- _TASK_
What is needed is an exact repeat of the lines from the one holding "The image size is (955, 520)." through the final line of the data, with no pictures.

:: INPUT

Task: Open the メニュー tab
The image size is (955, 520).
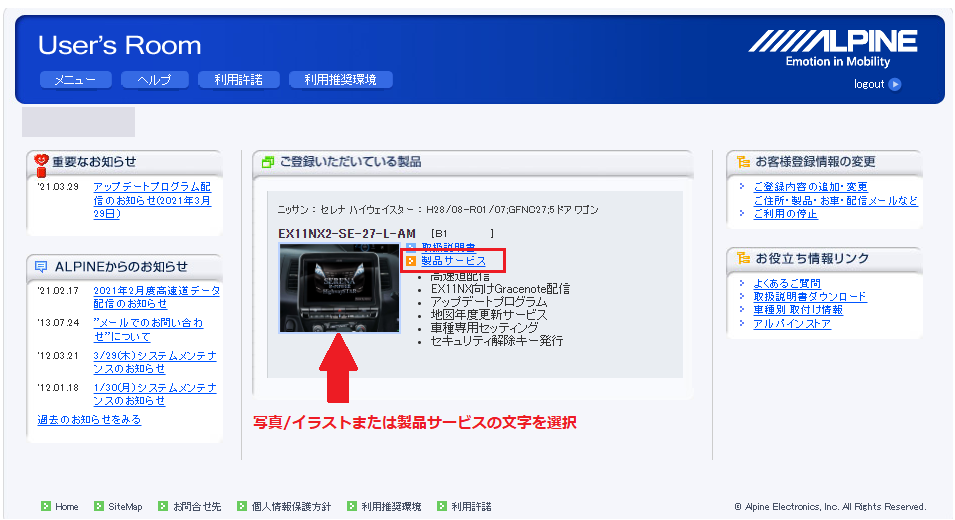Action: pos(75,80)
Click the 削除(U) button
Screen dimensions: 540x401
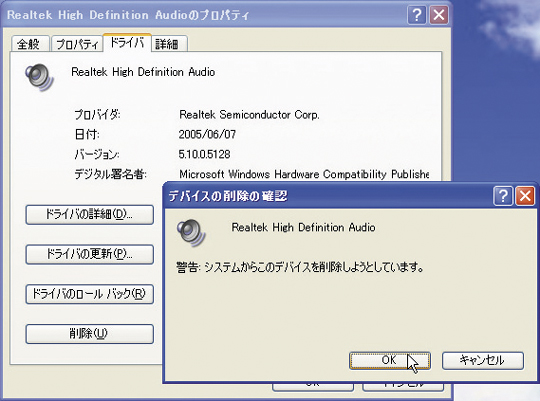click(x=90, y=333)
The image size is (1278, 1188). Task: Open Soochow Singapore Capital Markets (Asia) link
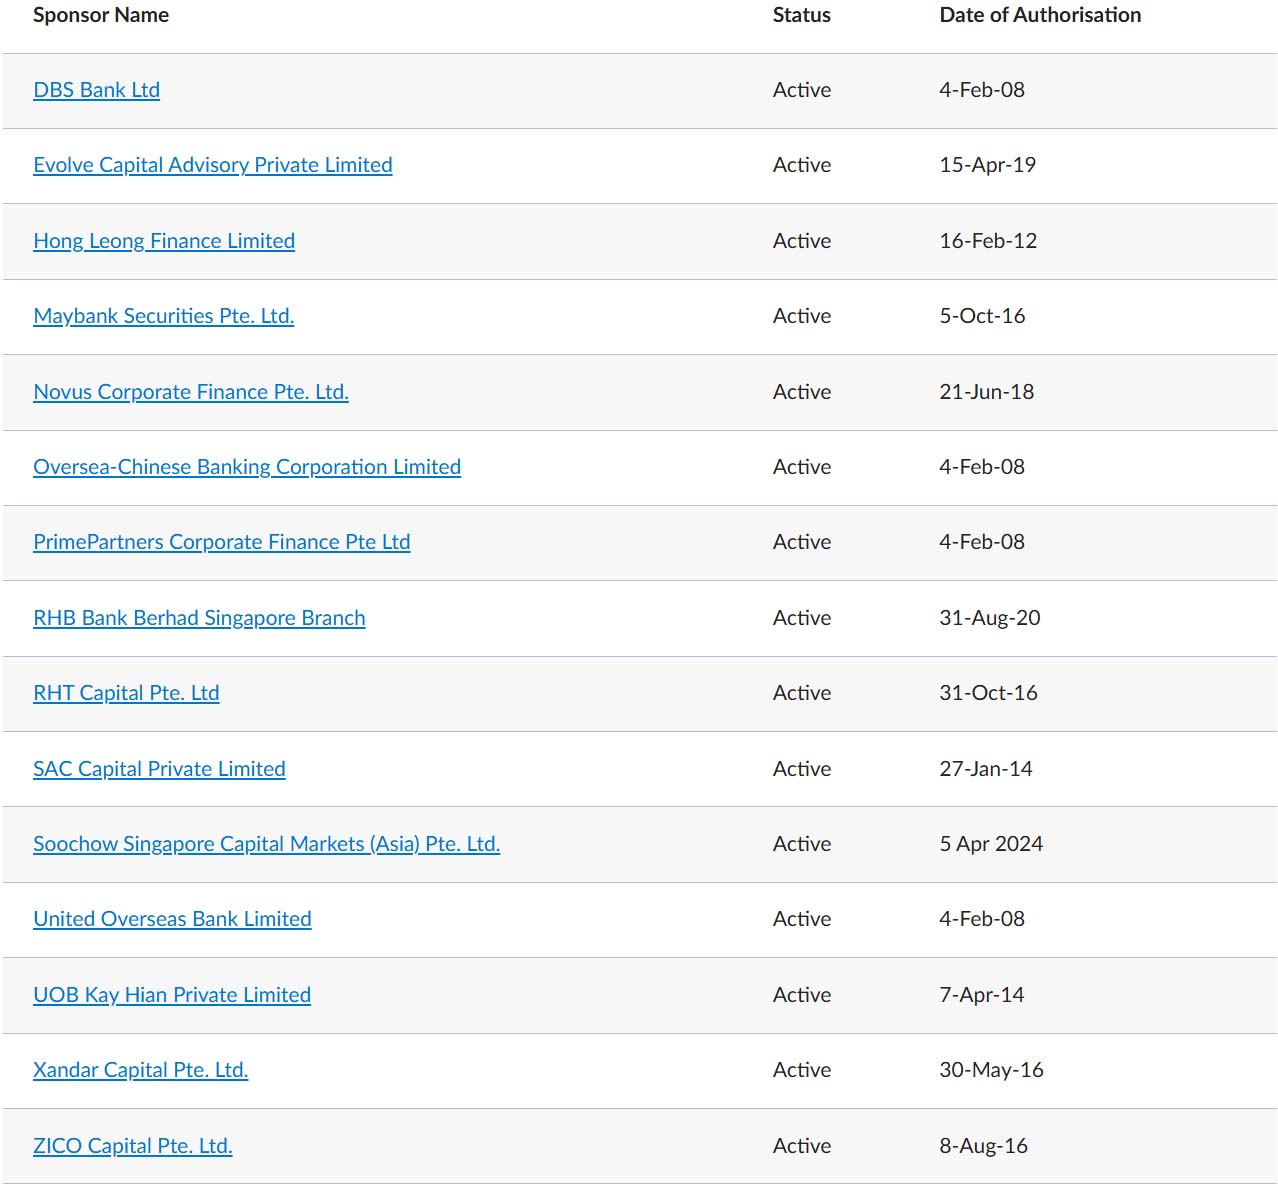(266, 844)
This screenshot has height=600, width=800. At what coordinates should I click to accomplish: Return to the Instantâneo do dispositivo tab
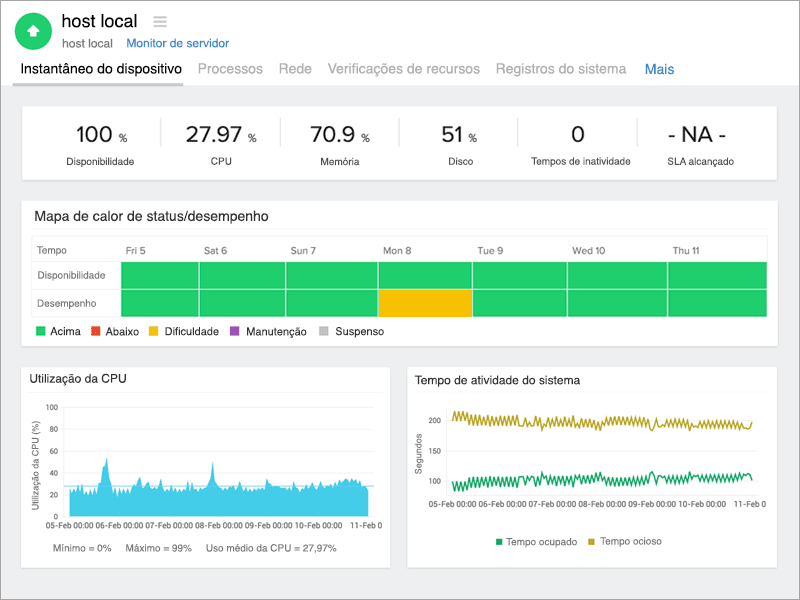[97, 71]
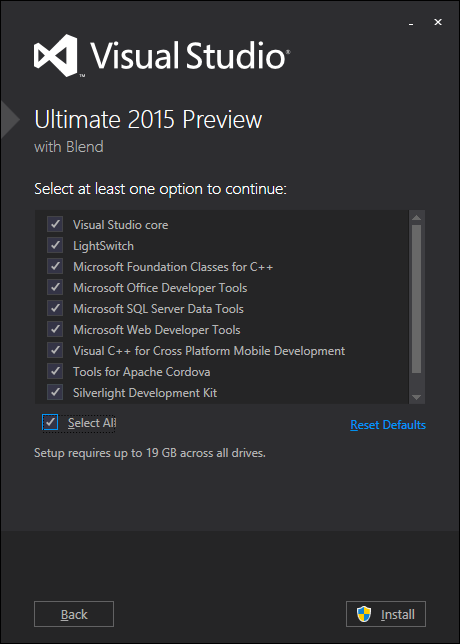This screenshot has width=460, height=644.
Task: Click the options list scroll-down arrow
Action: [416, 397]
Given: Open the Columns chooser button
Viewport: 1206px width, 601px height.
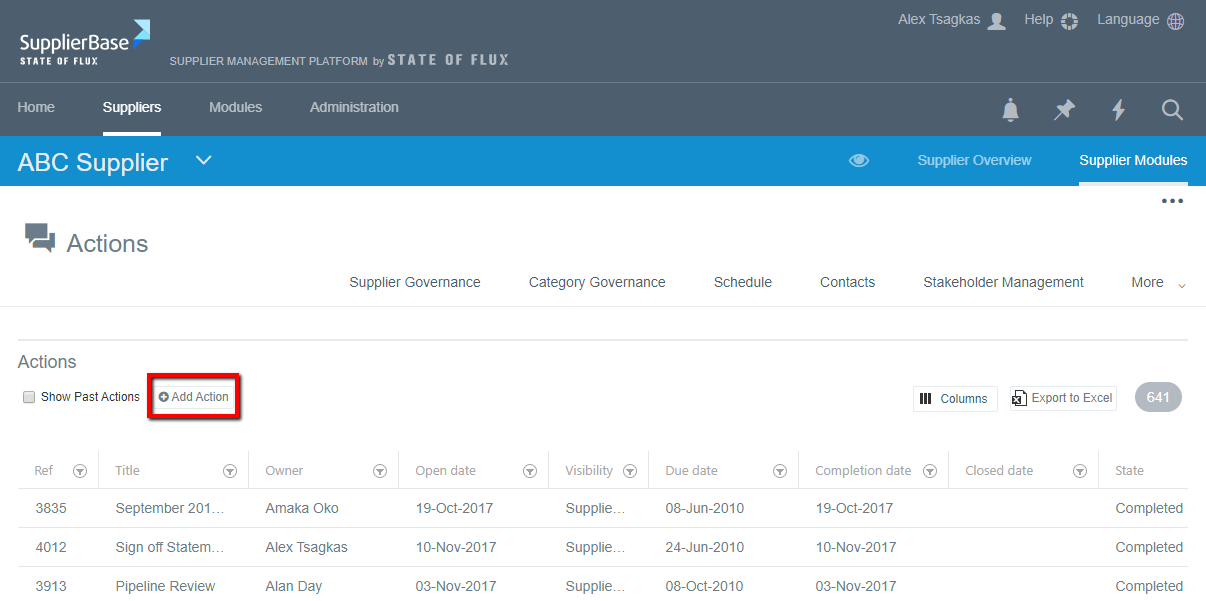Looking at the screenshot, I should point(954,398).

::::

- _YOUR SOLUTION_
The image size is (955, 520).
Action: pos(75,80)
Click the 削除(U) button
Screen dimensions: 540x401
click(x=90, y=333)
The image size is (1278, 1188). Task: Open Soochow Singapore Capital Markets (Asia) link
(266, 844)
This screenshot has height=600, width=800. At what coordinates should I click to accomplish: Return to the Instantâneo do dispositivo tab
[97, 71]
This screenshot has width=460, height=644.
Task: Click the options list scroll-down arrow
Action: [416, 397]
Given: Open the Columns chooser button
Viewport: 1206px width, 601px height.
Looking at the screenshot, I should point(954,398).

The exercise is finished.